Effects of Formulation Variables on the Particle Size and Drug Encapsulation of Imatinib-Loaded Solid Lipid Nanoparticles

Abstract

Imatinib (IMT), an anticancer agent, inhibits receptor tyrosine kinases and is characterized by poor aqueous solubility, extensive first-pass metabolism, and rapid clearance. The aims of the current study are to prepare imatinib-loaded solid lipid nanoparticles (IMT-SLN) and study the effects of associated formulation variables on particle size and drug encapsulation on IMT-SLN using an experimental design. IMT-SLN was optimized by use of a "combo" approach involving Plackett-Burman design (PBD) and Box-Behnken design (BBD).
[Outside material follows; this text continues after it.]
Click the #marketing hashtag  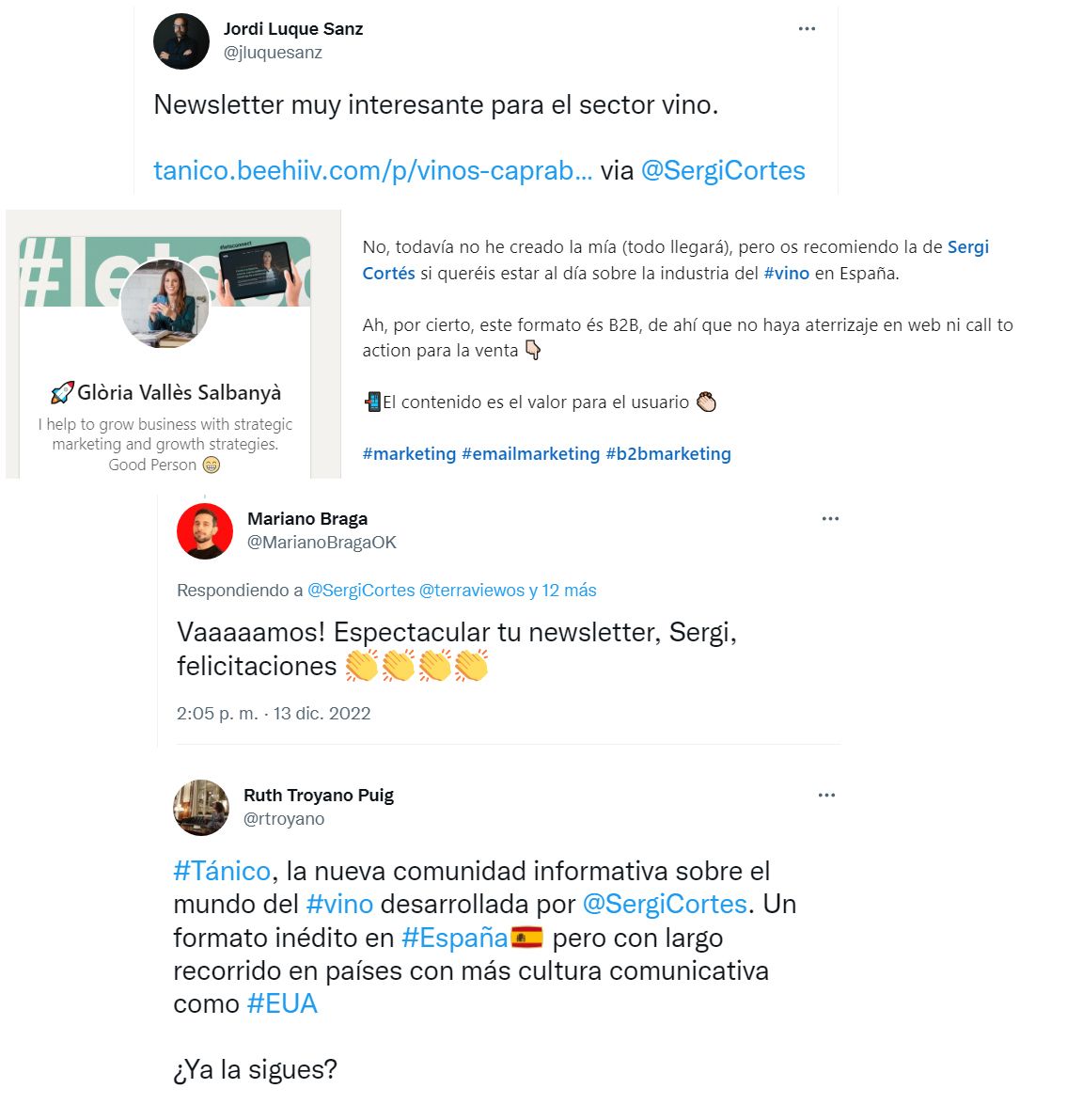coord(409,454)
PBD screening resulted in the determination of organic-to-aqueous phase ratio (O/A), drug-to-lipid ratio (D/L), and amount of Tween(R) 20 (Tw20) as three significant variables for particle size (S-z), drug loading (DL), and encapsulation efficiency (EE) of IMTSLN, which were used for optimization by BBD, yielding an optimized criteria of O/A=0.04, D/L=0.03, and Tw20=2.50%w/v. The optimized IMT-SLN exhibited monodispersed particles with a size range of 69.0 +/- 0.9 nm, zeta-potential of -24.2 +/- 1.2 mV, and DL and EE of 2.9 +/- 0.1 and 97.6 +/- 0.1% w/w, respectively. Results of in vitro release study showed a sustained release pattern, presumably by diffusion and erosion, with a higher release rate at pH 5.0, compared to pH 7.4. In conclusion, use of the combo experimental design approach enabled clear understanding of the effects of various formulation variables on IMT-SLN and aided in the preparation of a system which exhibited desirable physicochemical and release characteristics.